ESERCIZI
- 1) Indica se ciascuna affermazione concorda con il brano sul Museumsquartier, rispondendo sì o no e citando alla lettera le parole decisive: (a) il Quartiere dei musei è aperto ventiquattr'ore su ventiquattro; (b) la Kunsthalle ha lasciato la sua vecchia sede di Karlsplatz; (c) il MQ ha aperto nell'estate 2002.
- 2) Estrai, parola per parola, il passo del brano sul Museumsquartier che comincia con "In mattinata ci" e si chiude dopo "designer, giovani professionisti.".

━━ BRANO ━━

Punch, cubismo e passeggini
Per godersi la sorpresa, meglio sbucare nella sua piazza da uno degli ingressi laterali, facendo rimbombare i passi sotto volte decorate a grottesche purpuree ultracontemporanee, immergendosi nell'installazione sonora di Davide Balula che riproduce il ticchettio inesorabile di un metronomo, o incappando nel via vai di passeggini che puntano sul Kindermuseum. Sono tante le anime che convivono qui, come tanti sono i pubblici che frequentano il MQ in diversi momenti dell'anno – d'estate, il cortile diventa una spiaggia urbana, con frotte di viennesi che prendono il sole distesi sui moduli geometrici progettati dai giovani architetti del PPAG, gli stessi che d'inverno servono per costruire i chioschi che distribuiscono punch rovente, un antigelo quasi indispensabile – o del giorno.
Museumsquartier
Perché il Quartiere dei musei è sempre aperto. Ventiquattr'ore su ventiquattro.
In mattinata ci incontri scolaresche e "animali da galleria": il Leopold che, oltre ai capolavori di Klimt e Kokoschka, schiera la più vasta raccolta esistente di Egon Schiele; il MUMOK, cresciuto attorno alla collezione Ludwig e dedicato all'arte moderna e contemporanea; la Kunsthalle, che accoglie le mostre criticamente più taglienti (e ha conservato la sua vecchia sede nella vicina Karlsplatz); il piccolo, ma ottimo Architekturzentrum, che scandaglia i temi dell'architettura. A pranzo, poi, a calamitare il pubblico sono i tanti locali aperti – dal rilassato Café Leopold sospeso a mezz'aria, all'elegante caffetteria maiolicata Una di Lacaton & Vassal, gli autori del Palais de Tokyo di Parigi – che si riempiono di studenti, designer, giovani professionisti.
Eventi e spettacoli
La sera è il turno dei ragazzi, che vengono ad assistere agli spettacoli di danza nella Halle E+G, ai dj-set e agli eventi legati alla cultura digitale nel Quartier 21. La lista delle possibilità è fitta: librerie, associazioni, studi di registrazione, riviste, radio, una stazione tv, negozi di videogame d'epoca, un Lomoshop… Va detto che non a tutti piace la strategia martellante di branding dell'area, che può far sembrare il MQ una specie di centro commerciale della cultura, ma tutti concordano sul fatto che questo imponente investimento pubblico (145 milioni di euro per la costruzione dei vari edifici) funziona: i viennesi lo amano e, da quando ha aperto i battenti nell'estate 2001, è riuscito a rilanciare un'immagine cool della città, attirando milioni di turisti in cerca di alternative alle icone un po' esauste di Sissi e Mozart. Ma non è stato semplice.

━━━
━━ MATERIALE FORNITO ━━

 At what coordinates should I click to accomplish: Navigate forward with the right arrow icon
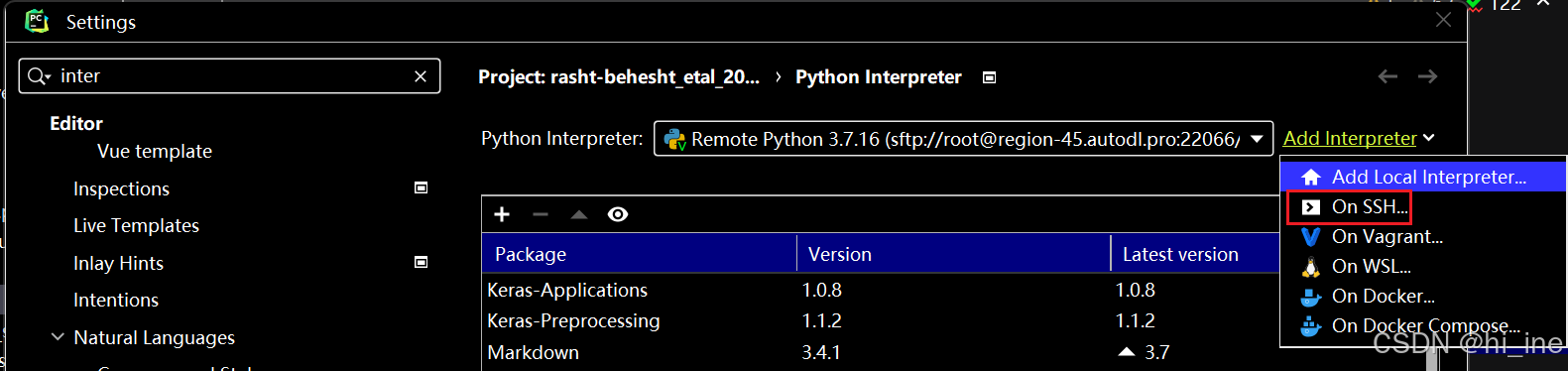point(1427,76)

━━━

RISPOSTE SCRITTE
- 1)
(a) Sì: «Perché il Quartiere dei musei è sempre aperto. Ventiquattr'ore su ventiquattro.»
(b) No: «e ha conservato la sua vecchia sede nella vicina Karlsplatz»
(c) No: «da quando ha aperto i battenti nell'estate 2001»

- 2)
In mattinata ci incontri scolaresche e "animali da galleria": il Leopold che, oltre ai capolavori di Klimt e Kokoschka, schiera la più vasta raccolta esistente di Egon Schiele; il MUMOK, cresciuto attorno alla collezione Ludwig e dedicato all'arte moderna e contemporanea; la Kunsthalle, che accoglie le mostre criticamente più taglienti (e ha conservato la sua vecchia sede nella vicina Karlsplatz); il piccolo, ma ottimo Architekturzentrum, che scandaglia i temi dell'architettura. A pranzo, poi, a calamitare il pubblico sono i tanti locali aperti – dal rilassato Café Leopold sospeso a mezz'aria, all'elegante caffetteria maiolicata Una di Lacaton & Vassal, gli autori del Palais de Tokyo di Parigi – che si riempiono di studenti, designer, giovani professionisti.